### Dataset excerpts
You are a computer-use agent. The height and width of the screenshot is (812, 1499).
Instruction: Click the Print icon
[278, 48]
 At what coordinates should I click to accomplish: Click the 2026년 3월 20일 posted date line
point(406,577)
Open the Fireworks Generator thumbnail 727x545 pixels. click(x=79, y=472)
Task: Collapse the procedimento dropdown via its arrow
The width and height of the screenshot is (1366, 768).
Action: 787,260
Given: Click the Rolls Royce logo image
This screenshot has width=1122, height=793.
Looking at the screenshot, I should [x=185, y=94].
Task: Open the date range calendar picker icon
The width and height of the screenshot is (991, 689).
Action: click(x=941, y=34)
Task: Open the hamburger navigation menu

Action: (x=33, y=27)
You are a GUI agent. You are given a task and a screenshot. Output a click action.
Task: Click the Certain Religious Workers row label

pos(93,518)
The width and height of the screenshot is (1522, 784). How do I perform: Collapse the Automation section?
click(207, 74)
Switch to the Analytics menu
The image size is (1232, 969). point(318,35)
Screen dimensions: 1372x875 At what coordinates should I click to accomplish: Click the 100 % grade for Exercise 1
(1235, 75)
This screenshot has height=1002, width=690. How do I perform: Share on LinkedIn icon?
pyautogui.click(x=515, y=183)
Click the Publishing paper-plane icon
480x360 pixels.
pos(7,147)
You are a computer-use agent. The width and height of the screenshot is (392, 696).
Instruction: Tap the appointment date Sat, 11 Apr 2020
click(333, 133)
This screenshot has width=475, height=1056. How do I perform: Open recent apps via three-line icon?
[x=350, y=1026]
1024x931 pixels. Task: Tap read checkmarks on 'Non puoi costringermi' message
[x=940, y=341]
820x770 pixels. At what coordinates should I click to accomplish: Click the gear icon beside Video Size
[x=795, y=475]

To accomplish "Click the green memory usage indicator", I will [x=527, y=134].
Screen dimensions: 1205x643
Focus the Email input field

### Work order
Lines with the word "computer" in them are the answer; report each one from the data.

### Solution for this problem
You are a computer-use agent. The height and width of the screenshot is (812, 1499).
You are a computer-use agent. The width and height of the screenshot is (392, 696).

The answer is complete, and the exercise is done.